A step forward in this direction is an intergovernmental agreement on encouragement and reciprocal protection of investments, signed by Kazakh Foreign Minister Yerzhan Kazykhanov and Estonian Minister of Economic Affairs and Communications Juhan Parts.

Presidents Nazarbayev and Ilves also discussed and agreed on cooperation in IT and personnel training. The Kazakh-Estonian Intergovernmental Commission on Economic and Scientific-Technical Cooperation will work in this direction. It includes three working groups, including on transport and logistics, energy, and IT.

“We are interested in sharing experience in the sphere of high technologies, particularly development of Estonian e-government and IT in educational programmes on student exchange,” Nazarbayev commented.
During their meeting Estonian Premier Andrus Ansip briefed the Kazakh President about Estonia’s experience in IT and about his country’s system of electronic government which is considered the best in Europe and provides over 500 types of services. Nazarbayev said Kazakhstan is willing to invite Estonian specialists and learn from the partner’s experience in the provision of electronic public services.
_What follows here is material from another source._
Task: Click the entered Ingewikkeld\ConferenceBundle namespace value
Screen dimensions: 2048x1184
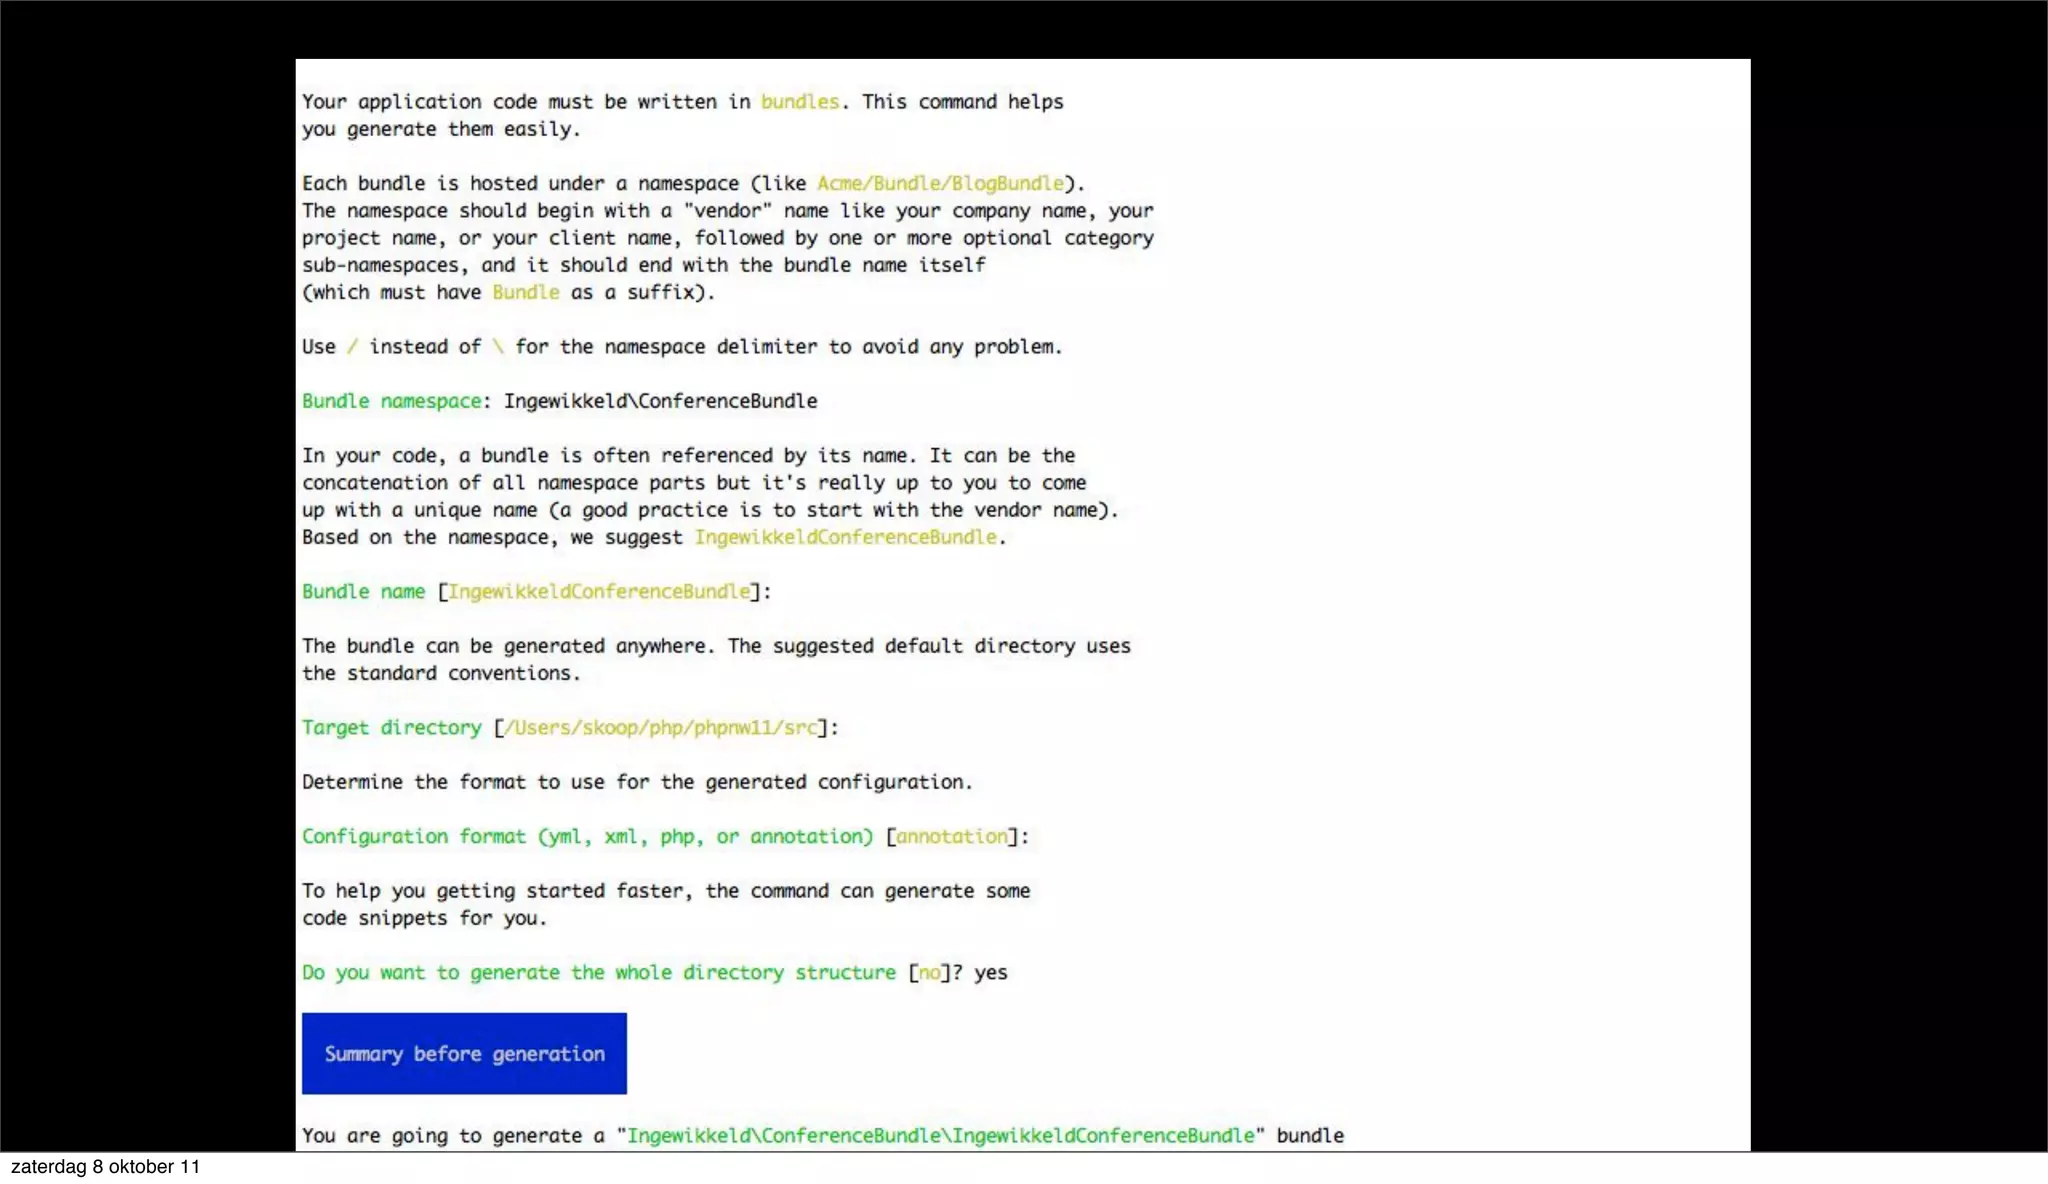Action: 660,401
An agreement was signed between the Ministry of Communications and Information of Kazakhstan and the Estonian National Archive to aid the parties study and use of archive recordings of the two countries.
Moreover, the signing of a memorandum on cooperation between the Atameken National Economic Chamber of Kazakhstan and the Estonian Chamber of Commerce and Industry, and a memorandum of intentions between the Government of East Kazakhstan Oblast and Estonian energy company Eesti Energia took place.
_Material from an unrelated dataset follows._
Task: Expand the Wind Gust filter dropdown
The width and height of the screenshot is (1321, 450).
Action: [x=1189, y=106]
The presidents also expressed their interest in the implementation of potential joint projects in transport, the establishment of a merchant fleet in Kazakhstan, and in cooperation in shipbuilding. Nazarbayev highlighted the prospects of Kazakh businesses using Estonian ports for handling cargoes.

Estonia is an important European political and economic partner for Kazakhstan. Last year the trade between the countries reached 74.5 million U.S. dollars against 54.3 million U.S. dollars in 2009.
Estonian transit expert Raivo Vare considers that the visit of Kazakhstani President Nursultan Nazarbayev to Estonia is a significant step within the relations development between the two states and it will positively influence the economy of our country.
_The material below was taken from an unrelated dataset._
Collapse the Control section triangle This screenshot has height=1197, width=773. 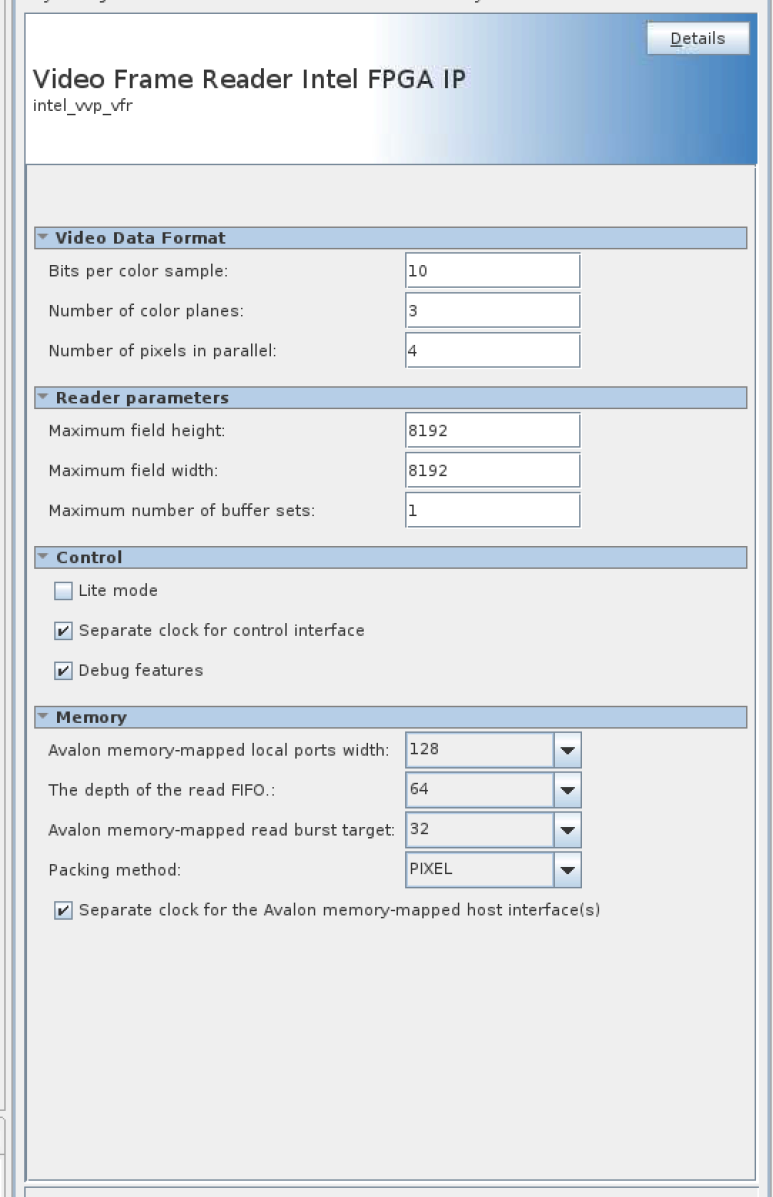click(x=43, y=557)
“We should take into account that Kazakhstan is a county of the Eastern type, where the so-called ‘hand cue’ is extremely important for changes; that is why the visit of the president will give a new serious impulse for the development of economic relations between our states,” said Vare to rus.ERR.ee.
The expert thinks that this visit can also be evaluated as a claim for pro-European development of Kazakhstan, moreover that the strategic development program of this middle-Asian state includes one of the goals – to get out of an enclosed area of Asia to Europe.

Nursultan Nazarbayev was re-elected as Kazakh president after having received 95.55 percent of the votes in the early presidential elections held on April 3. Kazakhstan is one of a very few ex-Soviet Republics to have avoided any social unrest and upheavals throughout its history as an independent country.